Jessica Cejnar Andrews / Tuesday, Dec. 14, 2021 @ 3:35 p.m.
DN Community Development Department Gets Ready to Breach Lake Earl
With water levels in the lagoon hovering at 8.5 feet at about 11:30 a.m. Tuesday, Del Norte County supervisors allowed its Community Development Department to apply for a permit to breach lakes Earl and Tolowa.
The department’s director, Heidi Kunstal, said she’ll wait until the water exceeds 9 feet and there is localized flooding to submit an application for an emergency permit to the California Coastal Commission and the U.S. Army Corps of Engineers.
Kunstal said she would set a date for breaching the lagoon when her department files the emergency permit.

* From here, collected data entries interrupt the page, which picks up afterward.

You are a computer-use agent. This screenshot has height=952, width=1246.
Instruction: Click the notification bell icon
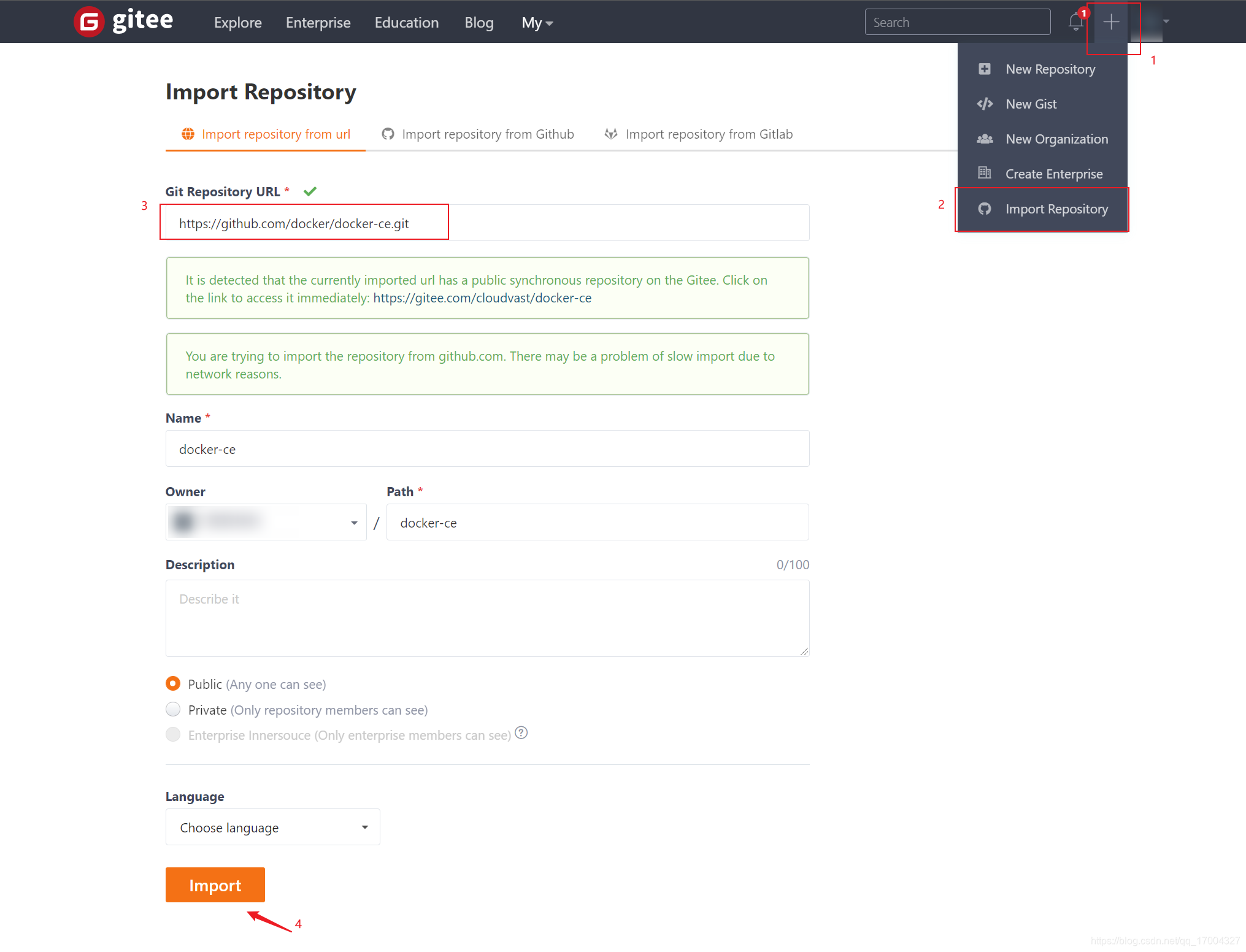pos(1075,22)
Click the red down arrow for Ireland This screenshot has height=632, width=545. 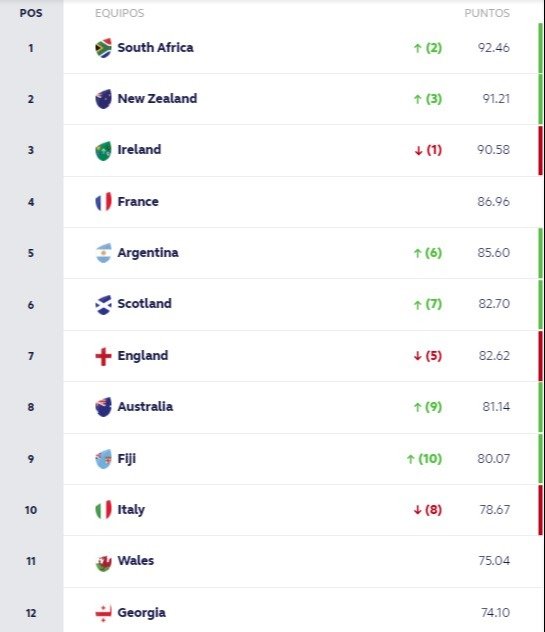(x=418, y=150)
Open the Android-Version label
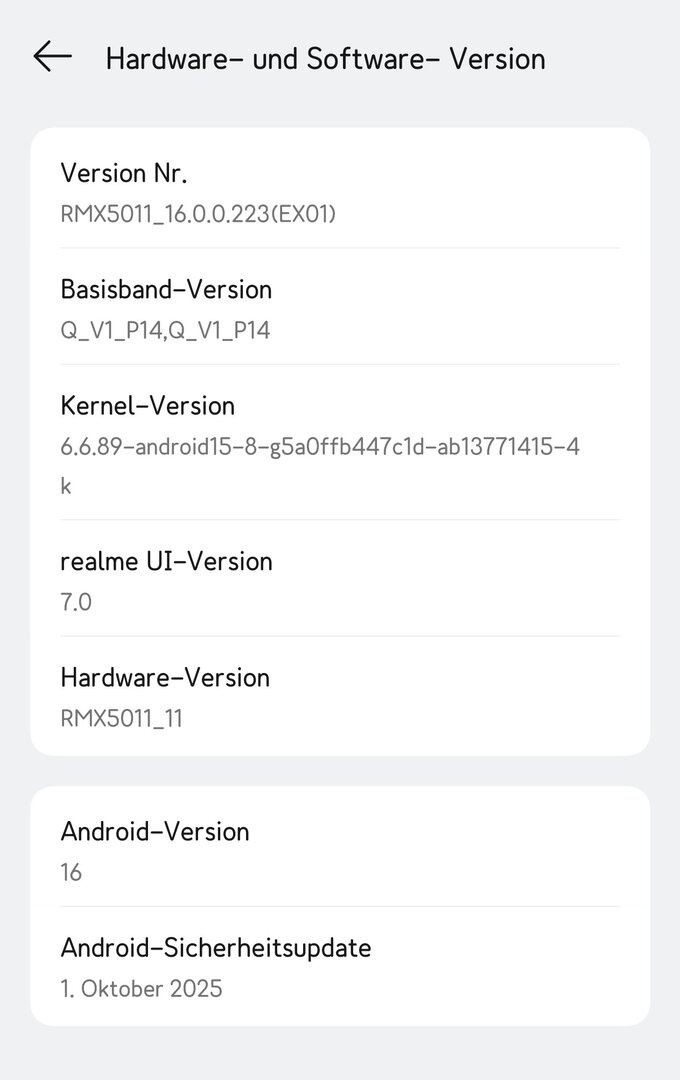The width and height of the screenshot is (680, 1080). tap(155, 831)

“We’re about half a foot shy of getting to the point when I believe the agency will issue us an emergency permit,” she said. “They want there to be localized flooding.”
There may currently be flooding in the Pacific Shores subdivision on the north side of the lagoon, but Kunstal said she hasn’t heard from Roads Division representatives whether that flooding has reached Kellogg or Lower Lake roads.
The Board of Supervisors on Tuesday. unanimously approved an urgency resolution to breach the lagoon.
The Roads Division last breached Lake Earl in January, Kunstal said.
There was enough precipitation over the summer, so the lagoon already had a lot of water in it when the rains started in October.
Historically, Kunstal said, the county has breached the lake as early as October.
“It all really depends on once you breach it, how soon it closes and where you are precipitation-wise in the season,” she said.
Lakes Earl and Tolowa make up the largest coastal lagoon on the West Coast. It’s bordered by salt and freshwater marshes as well as an extensive network of sand dunes.